> **TEXTE SOURCE**:
=======

Il palazzo e la collezione Barberini, Roma

Caravaggio, Giuditta decapita Oloferne, 1600, Palazzo Barberini, Roma_31 juillet 2020

En 1625, le cardinal Francesco Barberini achète l’ancien palais Sforza donnant sur la piazza Barberini, dont la transformation est confiée à Maderno puis, à sa mort, à Bernini assisté de Borromini dont on reconnait le traitement dynamique, les formes en tension, notamment dans un remarquable escalier ovale hélicoïdal (1633-1634) en contraste avec l’escalier carré de son maître inscrit dans l’ancien palais (vers 1630). Etant donné la configuration du site, Maderno reprend le modèle du Palais Farnese, une cour carrée bordée de loggie articulées de piliers avec quatre volumes équivalents se développant autour et des escaliers dans les angles, plan modifié par la suite, en H, avec la création d’une avant-cour et deux ailes en saillie et l’enrichissement de l’ordonnance (colonnes engagées, piliastres couplés avec deux demi pilastres, bandeaux d’encadrement..).

Par-delà l’architecture imposante du palais, celui-ci recèle deux admirables décors et une belle collection picturale. Le premier décor peint commandé par les Baberini est confié à Andrea Sacchi (1629-30) et représente le Triomphe de la Divina Sapientia, thème inspiré du livre de la Sagesse dans l’Ancien Testament –et attribué au roi Salomon- : la Sagesse inspire Salomon et préside à la Création ordonnée du monde.

A la différence de Cortona, Sacchi privilégie un nombre limité de figures se détachant dans l’air et se développant selon un axe sinueux, une concentration des faits, pour un discours efficace. Sa composition ordonnée, fondée sur des principes de symétrie, dans une harmonie de tons pastel, est exemplaire d’un certain classicisme quoique marqué d’influences baroques si l’on en juge par la souplesse et la puissance des formes et des références tant antiques que contemporaines (peintures romaine, parmesane, bolognaise, vénitienne).

=======

Continuez le texte sur le palais Barberini après sa dernière phrase.

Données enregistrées
=======

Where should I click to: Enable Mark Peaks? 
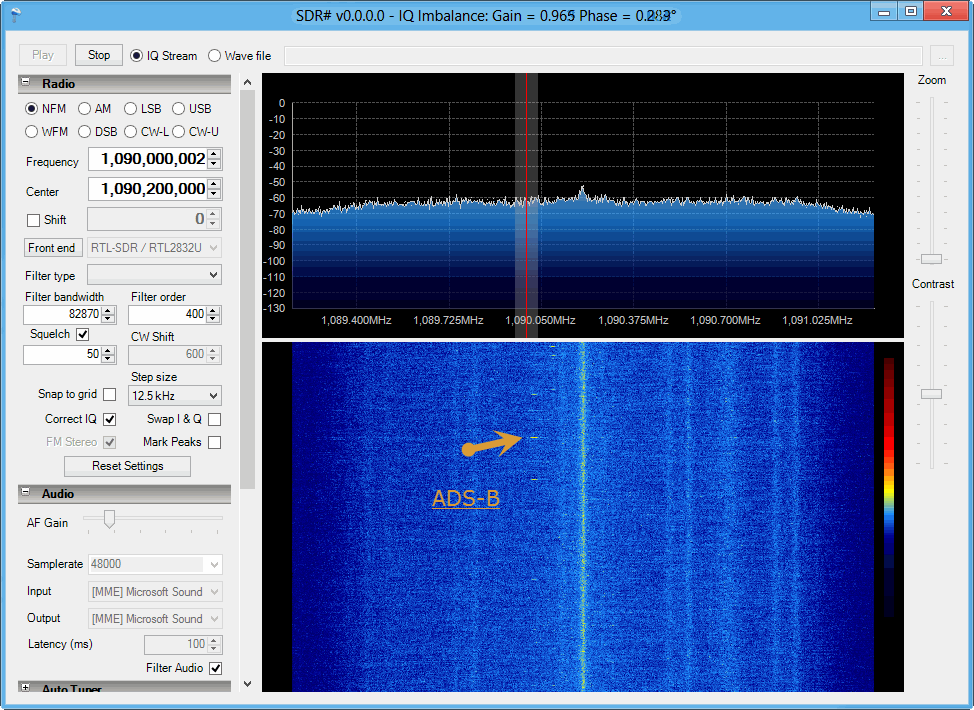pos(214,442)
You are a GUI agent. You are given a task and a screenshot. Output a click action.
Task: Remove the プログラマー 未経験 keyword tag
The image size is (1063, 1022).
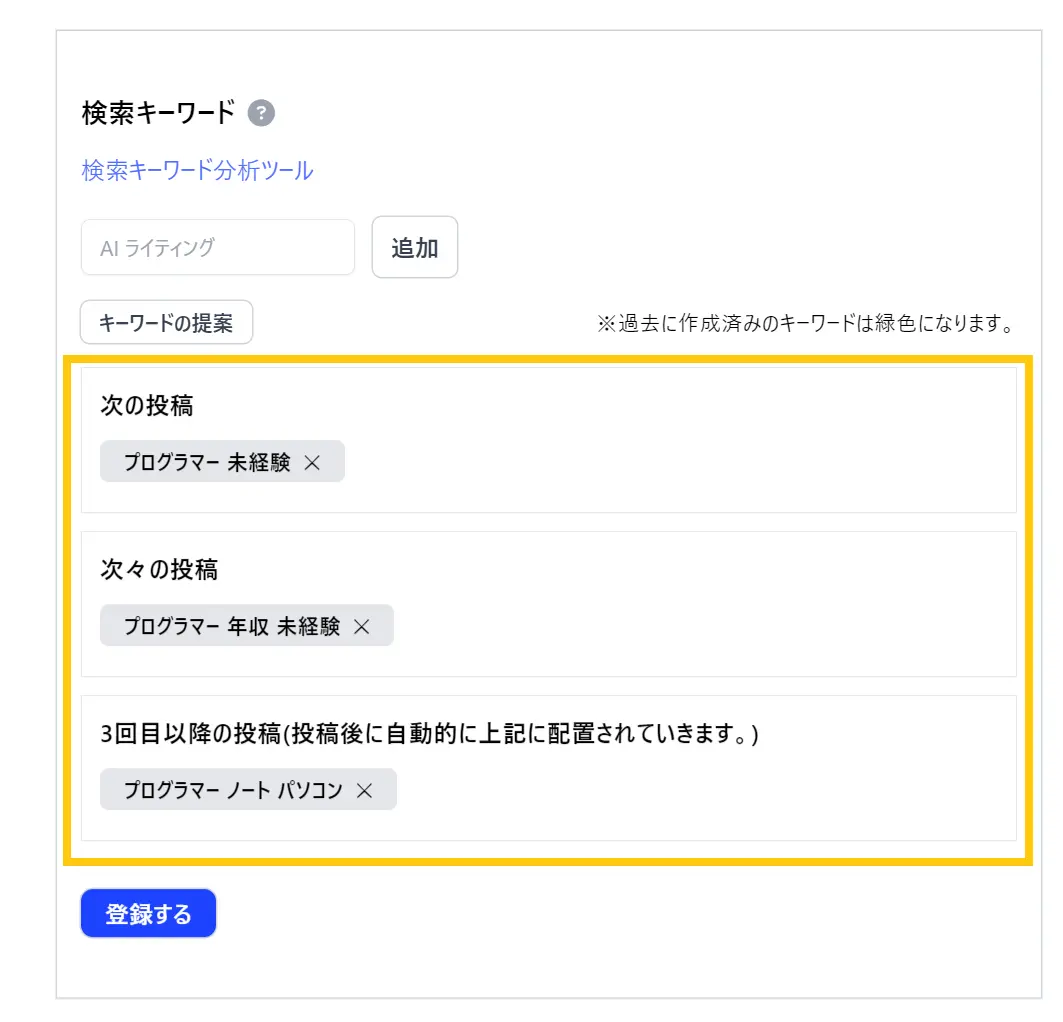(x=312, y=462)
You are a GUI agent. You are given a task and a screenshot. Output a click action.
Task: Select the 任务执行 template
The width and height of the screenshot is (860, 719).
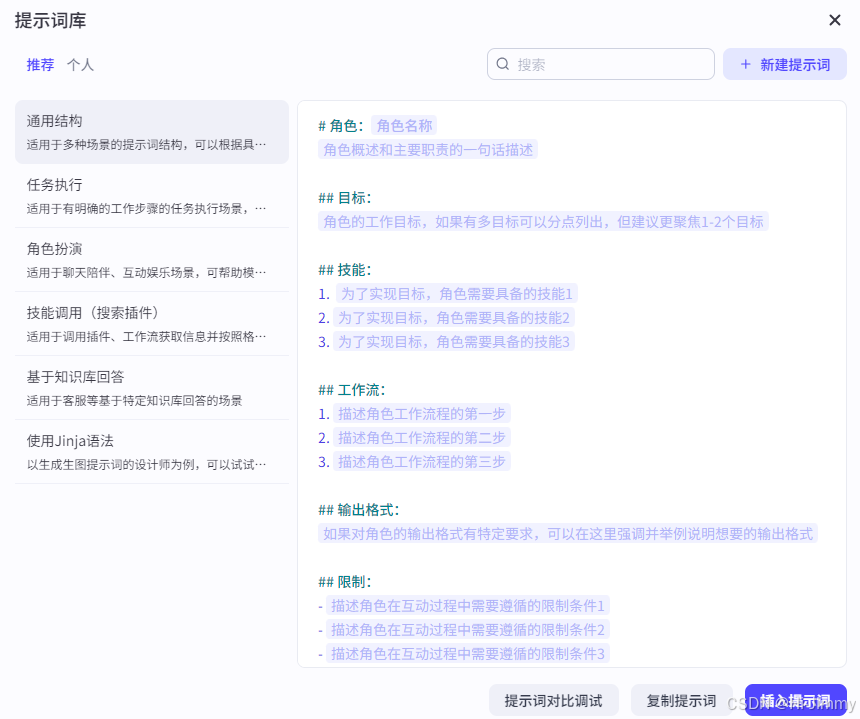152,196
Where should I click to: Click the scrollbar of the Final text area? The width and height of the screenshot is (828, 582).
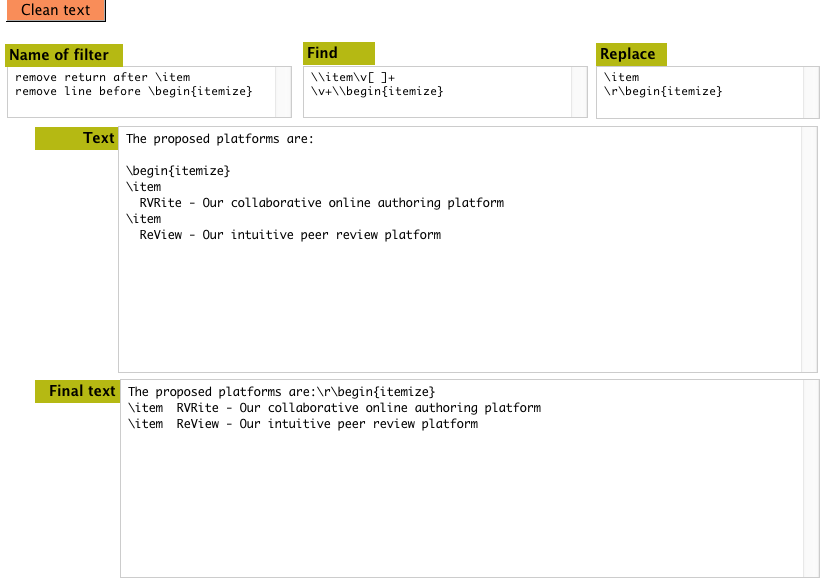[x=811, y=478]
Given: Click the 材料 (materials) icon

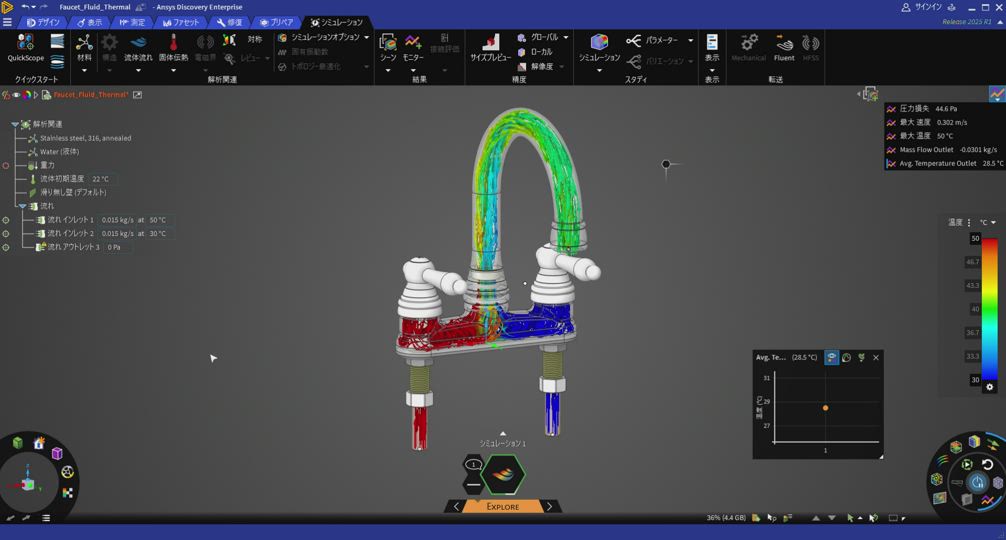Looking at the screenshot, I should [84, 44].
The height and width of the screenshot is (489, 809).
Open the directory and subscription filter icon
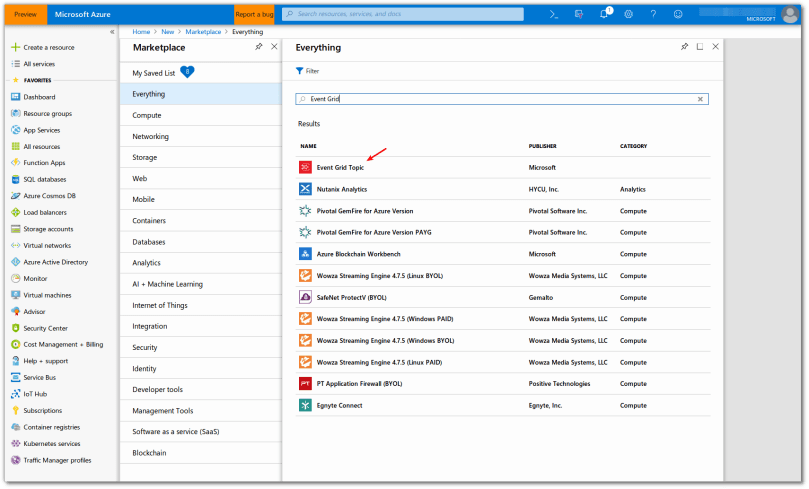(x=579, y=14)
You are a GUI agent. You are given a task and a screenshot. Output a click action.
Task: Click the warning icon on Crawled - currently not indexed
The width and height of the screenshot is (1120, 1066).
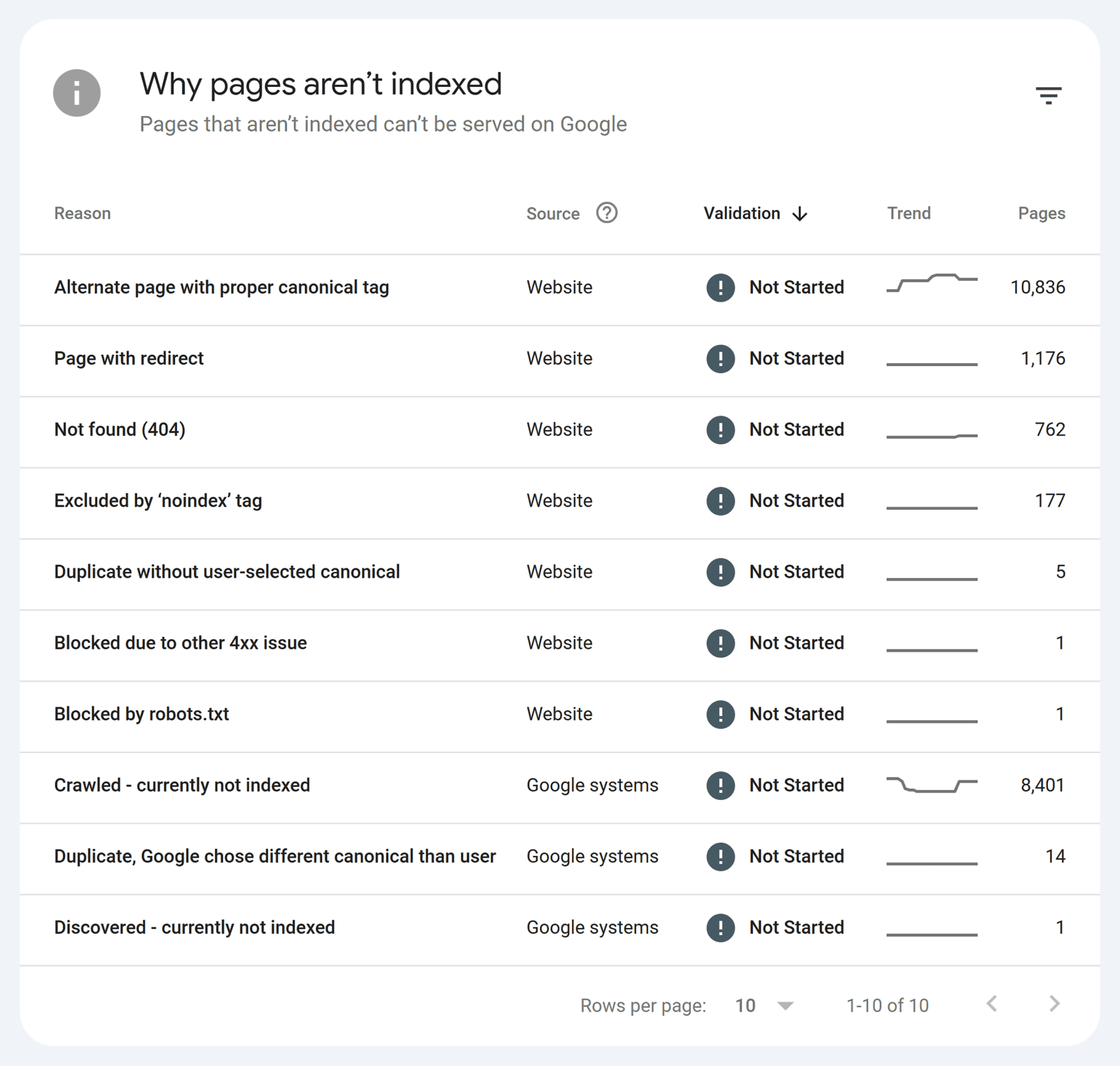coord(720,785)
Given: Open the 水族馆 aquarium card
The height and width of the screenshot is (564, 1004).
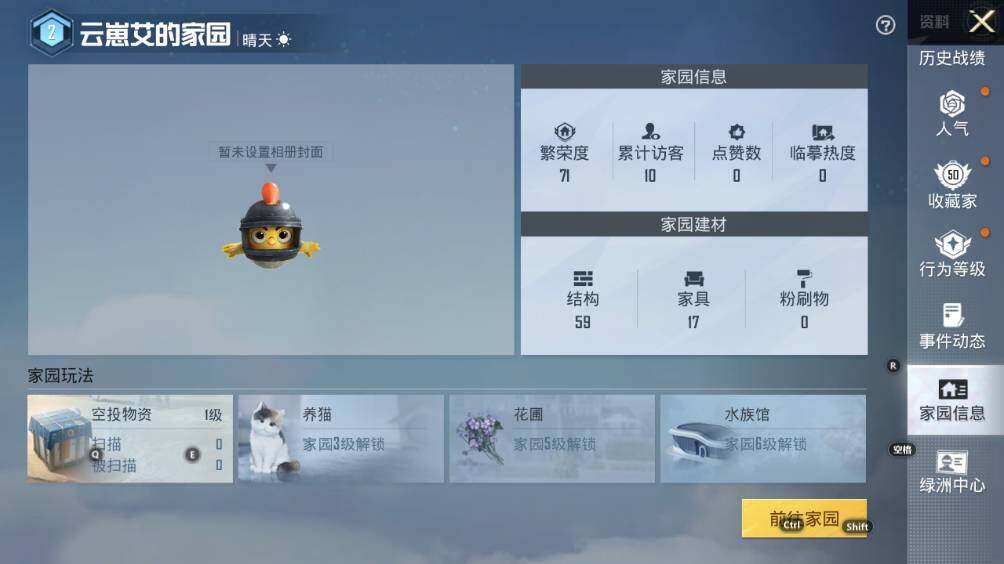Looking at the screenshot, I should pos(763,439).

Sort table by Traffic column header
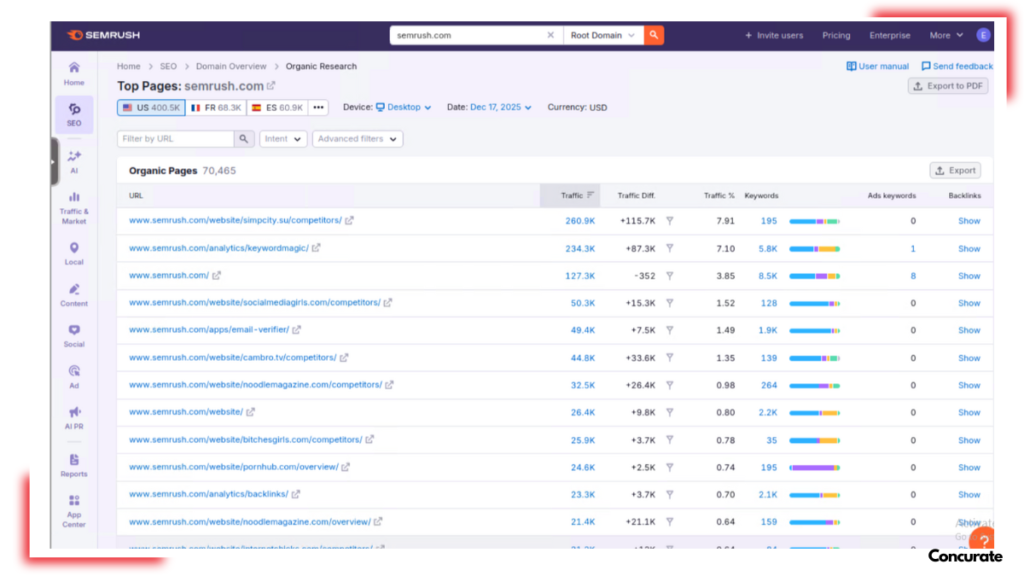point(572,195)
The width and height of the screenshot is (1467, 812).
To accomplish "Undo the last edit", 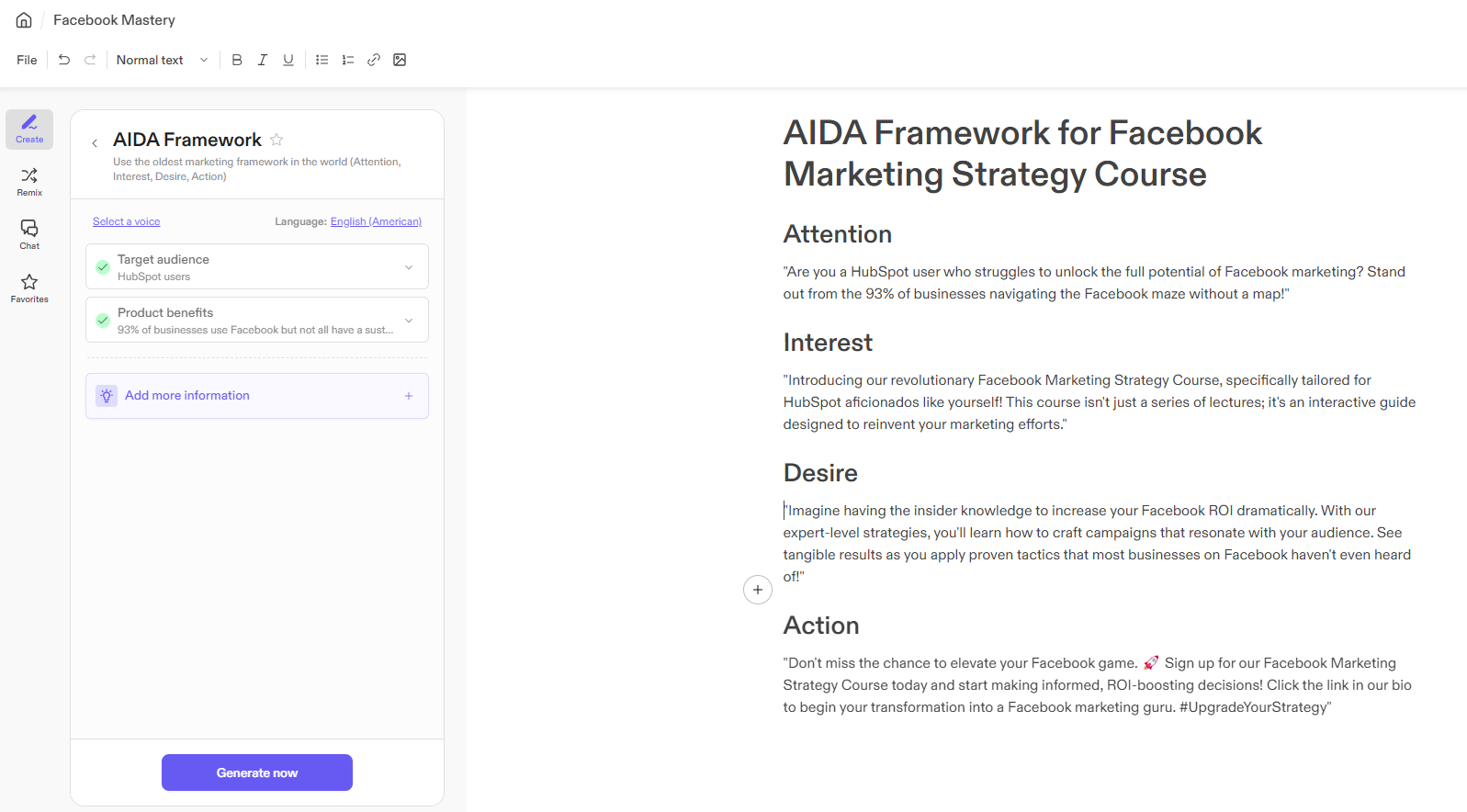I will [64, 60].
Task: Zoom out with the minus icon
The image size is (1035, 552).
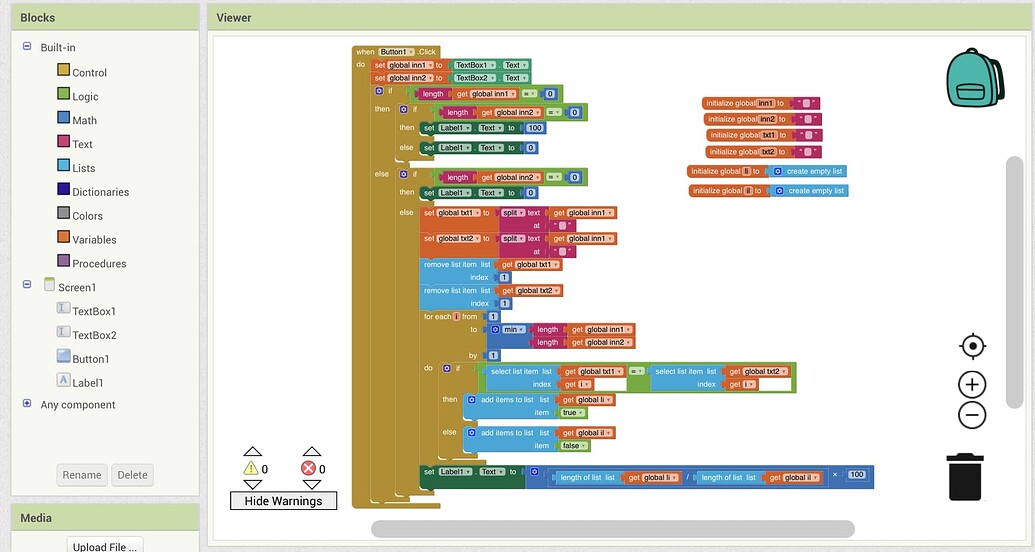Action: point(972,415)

=======

> **RÉPONSE FINALE**:
Sacchi nous confronte à une surprenante vision céleste. La Sagesse divine, couronnée d’étoiles, est assise sur un trône –évocation du trône de Salomon- au centre, devant un vaste disque solaire rayonnant –son symbole et celui des Barberini-, et ordonne à l’Amour et à la Peur de contrôler les passions bestiales (Désir, Colère). Elle est entourée de jeunes femmes gracieuses, dont certaines semblent se dissiper dans les airs, qui incarnent ses attributs divins (la Noblesse – la couronne d’Ariane, l’Éternité -le serpent se mordant la queue-, la Douceur -la lyre-, la Divinité -le triangle-, la Justice -la balance-, la Force, la bienfaisance -l’épi de blé-, la Sainteté -la croix et l’autel flamboyant-, la Pureté -le cygne-, la Perspicacité -l’aigle- et la Beauté – Cheveux de Bérénice-). Le Globe terrestre flotte dans une lumière d’orage, dans un vide étonnant. Des nuages remplissent l’essentiel de la surface, créant un effet de perspective qui suggère la distance entre la petite terre et le gigantesque soleil. L’œuvre de Sacchi interroge le monde héliocentrique de Galilée.

La fresque s’inspire du Parnasse de Raphaël et opte pour un raccourci très modéré, sans da sotto in su disgracieux, sans illusionnisme même si la fresque couvre tout le plafond (quadro riportato sans encadrement). Sacchi soigne le dessin de chaque figure, la grâce et la sérénité de leurs attitudes et des lignes. Les couleurs, quoique soutenues, sont caractérisées par une dominante de tons froids et subtils de bleus, de verts, de gris.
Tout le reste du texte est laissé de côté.